SCF^Grr1 mediates Med13 degradation following H₂O₂ stress. (A) Model of the SCF^Grr1. (B) Wild-type (RSY10) and grr1∆ cells (RSY1770) harboring Med13-HA (pKC801) were treated with 0.4 mM H₂O₂ for the time points indicated and Med13 levels were analyzed by Western blot. (C) Top panel: RSY1798 (MED13-myc::KAN) was treated with 0.4 mM H₂O₂ for the time points indicated and Med13 levels were analyzed by Western blot. Tub1 levels were used as loading controls. Bottom panel: RSY1771 (grr1∆::HIS3 MED13-myc::KAN) harboring ADH1_PRO-grr1∆L was analyzed as for RSY1798. Tub1 levels were used as loading controls. (D) Yeast two-hybrid analysis of Med13 and Grr1 derivatives.
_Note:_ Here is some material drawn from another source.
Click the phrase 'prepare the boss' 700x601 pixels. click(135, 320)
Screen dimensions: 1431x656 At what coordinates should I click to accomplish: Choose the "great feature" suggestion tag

Y69a cells harboring Med13-activating domain plasmid (pKC800) and either pAS2, pAS-Grr1, or pAS2-Grr1∆L binding domain plasmids were grown on –LEU, –TRP dropout medium to select for both plasmids (left panel) and on –TRP, –LEU, –HIS –ADE (middle panel), and –TRP, –LEU, –HIS, –ADE +3-AT (right panel) to test for Med13-Grr1 interaction.